UK likely to end up with Canadian-style deal, warns Michel Barnier

Post-Brexit trade arrangements with the EU will be very different from now and will take years to agree, says EU chief negotiator

EU's chief Brexit negotiator, Michel Barnier (Photo: BBC)
EU's chief Brexit negotiator, Michel Barnier (Photo: BBC)

The EU’s chief negotiator, Michel Barnier, warned that Britain might expect a trade deal little better than the one the EU struck with Canada.

Barnier added that even that would take years to negotiate, despite Theresa May’s claims to the contrary.

Barnier said that he could envision a short transition period being agreed between the UK and the EU before March 2019, to ease the UK’s exit from the bloc, but it would require the British government to accept the continuation of EU law and the jurisdiction of the European court of justice.

A future trade deal, however, would have to be negotiated over “several years” and “will be very different” from the status quo, Barnier said.

“If we reach an agreement on the orderly withdrawal of the United Kingdom, such a [transition] period, both short and framed, is possible,” he said. “To my mind, it makes sense that it covers the financial period, so until 2020. It would leave us more time to prepare for the future relationship.

“But I insist on one point: such a period would be possible only if it is framed by the maintenance of all of the regulatory architecture and European supervision, including jurisdictional. It would maintain the economic status quo and all obligations of the UK.”

“From the moment the UK told us that it wants out of the single market and the customs union, we will have to work on a model that is closer to the agreement, which was signed with Canada.

“The single market is a set of rules and standards and is a shared jurisdiction. Its integrity is non-negotiable, as is the autonomy of decisions of the 27. Either you’re in or you’re out.”

The deal struck between the EU and Canada, known as the the Comprehensive Economic and Trade Agreement (CETA), lifts 98% of tariffs on imports between the two parties; a significant move towards freer trade.

It does not, however, significantly reduce non-tariff barriers for trade and traditional rules-of-origin regulations would apply for the UK’s exports to the EU, under such a deal.

If the non-EU import content of a UK export was too high, for example, there would be a loss of duty-free access for particular sensitive industrial goods, notably cars. A lack of regulatory harmonisation for medicines, automobiles and aircraft equipment would also require products being checked at the border.

A deal similar to CETA would furthermore offer little to the UK’s vital financial services sector post-Brexit, when businesses located in the City will lose their automatic right to offer their services across the EU.

Barnier said of the negotiations over the future that they would be highly complex and would take many years before they could be put to the national parliaments for ratification.

He said: “The two phases are difficult. The second will be very different and will last several years. It is truly unique because instead of promoting regulatory convergence, it will aim to frame a difference.

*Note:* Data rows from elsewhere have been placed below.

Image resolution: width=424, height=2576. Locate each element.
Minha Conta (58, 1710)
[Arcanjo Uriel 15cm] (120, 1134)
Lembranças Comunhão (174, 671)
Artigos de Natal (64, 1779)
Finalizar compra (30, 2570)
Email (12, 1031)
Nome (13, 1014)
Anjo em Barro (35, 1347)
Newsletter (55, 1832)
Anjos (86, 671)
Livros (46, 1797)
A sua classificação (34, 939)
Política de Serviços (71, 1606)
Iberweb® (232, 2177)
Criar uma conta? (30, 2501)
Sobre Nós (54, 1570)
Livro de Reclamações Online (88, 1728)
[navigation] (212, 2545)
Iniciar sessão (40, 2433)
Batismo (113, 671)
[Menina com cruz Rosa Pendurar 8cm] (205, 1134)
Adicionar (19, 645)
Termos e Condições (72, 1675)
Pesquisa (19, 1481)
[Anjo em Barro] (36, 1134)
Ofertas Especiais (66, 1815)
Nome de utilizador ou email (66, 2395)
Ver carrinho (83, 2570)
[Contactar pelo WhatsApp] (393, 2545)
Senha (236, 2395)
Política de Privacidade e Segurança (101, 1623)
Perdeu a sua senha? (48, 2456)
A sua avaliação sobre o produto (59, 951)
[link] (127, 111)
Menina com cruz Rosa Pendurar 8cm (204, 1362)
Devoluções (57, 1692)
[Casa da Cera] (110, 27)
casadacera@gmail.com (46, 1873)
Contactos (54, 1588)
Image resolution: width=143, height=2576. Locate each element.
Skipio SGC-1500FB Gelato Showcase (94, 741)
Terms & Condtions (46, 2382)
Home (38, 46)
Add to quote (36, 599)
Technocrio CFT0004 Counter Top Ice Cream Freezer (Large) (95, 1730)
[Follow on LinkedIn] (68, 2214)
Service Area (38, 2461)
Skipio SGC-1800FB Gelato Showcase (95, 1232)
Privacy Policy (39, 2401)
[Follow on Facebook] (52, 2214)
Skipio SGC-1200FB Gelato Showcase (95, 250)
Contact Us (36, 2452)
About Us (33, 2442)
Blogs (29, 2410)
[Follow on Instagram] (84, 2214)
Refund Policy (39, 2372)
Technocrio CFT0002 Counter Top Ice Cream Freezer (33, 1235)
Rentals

It will involve risks, including about its political ratification, making all the more necessary transparency around these topics.”

Barnier’s comments appeared to contradict the prime minister’s claims in the House of Commons on Monday that the details of a future trade deal would be settled before the UK left the bloc.

May has insisted that this will be necessary to allow the implementation in changes to customs controls, for example, in the two years directly after March 2019.

The prime minister suggested, in her Florence speech in September, that a deal between the UK and the EU would be far more advanced than that struck with Canada, claiming that such a deal “compared with what exists between Britain and the EU today would represent such a restriction on our mutual market access that it would benefit neither of our economies”.

“Not only that, it would start from the false premise that there is no pre-existing regulatory relationship between us. And precedent suggests that it could take years to negotiate. We can do so much better than this,” May added.

However, Barnier appeared to offer the British government little hope of such an advance on the Canadian deal being possible, although he acknowledged his team was working on the details of an exit treaty.

He said: “The strategic interest of our continent is to partner with this very large country with a permanent seat on the United Nations security council. But this is not a reason to undermine the single market.”

Of a no-deal scenario, Barnier said: “We do not want it at all, but we do not exclude any option. Such a scenario would cause us problems, and much larger [ones] in the UK.

“I will give you some examples. In London, to leave the Euratom treaty without an agreement would mean immediate problems for the import of nuclear material, whether for nuclear power plants or hospitals.

“That would mean leaving the single European sky agreement, and no longer being able to mutually recognise pilot qualifications or get take off or landing clearance. And what would happen to the food products imported into the United Kingdom? There would immediately be customs controls, perhaps taxes. That’s why I want a deal.”